Although Vermont and some other states have their own grading systems, there are no universal grading standards in the syrup industry. But there are five main grades that range from Grade A Light Amber to Commercial—the latter a syrup so strong-tasting that it’s reserved for industrial use. To assess color and assign a grade, some syrup producers use a spectrometer, a tool that measures the amount of light transmitted through the syrup, but more often grading is low-tech and subjective: Syrup makers simply compare their finished syrup to color charts or small vials of dyed glycerin. If the syrup falls between two hues, producers often choose the darker grade because syrup may darken with time due to oxidation. (Note: The U.S. Department of Agriculture and a handful of syrup-producing states will be issuing new grading conventions for maple syrup effective in 2017.) Perhaps because grading is such an imprecise process, we noticed some color differences among the syrups in our testing, even though they were all labeled the same Grade A Dark Amber. Some were dark like molasses, while others were only faintly golden—but surprisingly these color differences did not correlate to the syrups’ flavors. Most of the lighter-colored products tasted just as robust as darker ones. In fact, we were hard-pressed to find any distinct differences among the syrups other than color. Ultimately, we recommend them all.
Pooling Resources
Still, we were curious about the discrepancy between syrup color and flavor and turned to Michael Farrell, director of Cornell’s Sugar Maple Research & Extension Field Station, Uihlein Forest, for an explanation. He noted that unless you’re comparing the very lightest grade with the darkest one, the differences in flavor can be pretty subtle. More significantly, he added, the distinct flavors in maple syrup have been literally blended out of most supermarket brands. Because each maple tree averages only 1/4 gallon of maple syrup over the entire season, it’s impossible for most producers to acquire the land or resources necessary to yield enough volume for national distribution. Instead, most producers sell their syrup to large packagers, which pool hundreds of different products and bottle the blends under a brand name. Farrell and other experts told us that to get the color and flavor profile that falls within the Grade A Dark Amber spectrum, the most marketable grade of syrup, they blend different grades. “If their Dark Amber is looking a little too dark, they might mix in medium to lighten it up,” Farrell said.
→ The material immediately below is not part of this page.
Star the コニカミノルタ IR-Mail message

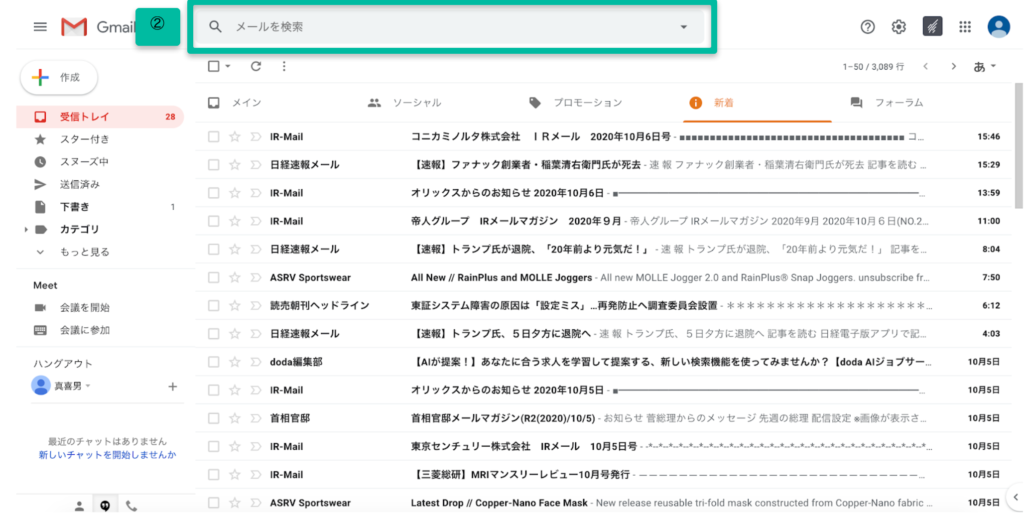coord(235,136)

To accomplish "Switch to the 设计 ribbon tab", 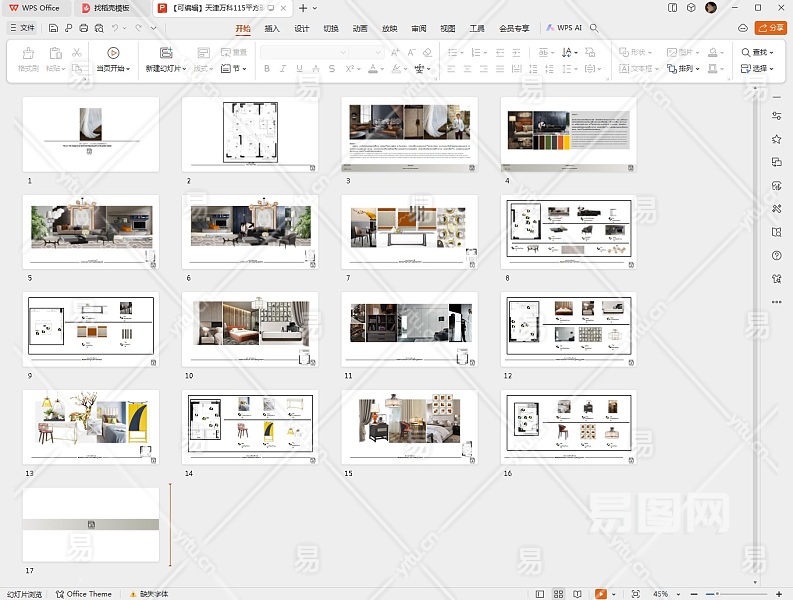I will tap(301, 29).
The goal is “to try to make a consistent product.”
Some packagers might even doctor the syrups with cheaper sweeteners to maximize their yield, but Farrell doesn’t feel that it’s a major issue in the industry. His bigger concern is pancake syrups masquerading as pure maple syrup, either from packaging that makes pancake syrup look like the real thing or from the inclusion of a small amount of pure maple syrup. “It changes people’s opinions of real maple syrup,” he said.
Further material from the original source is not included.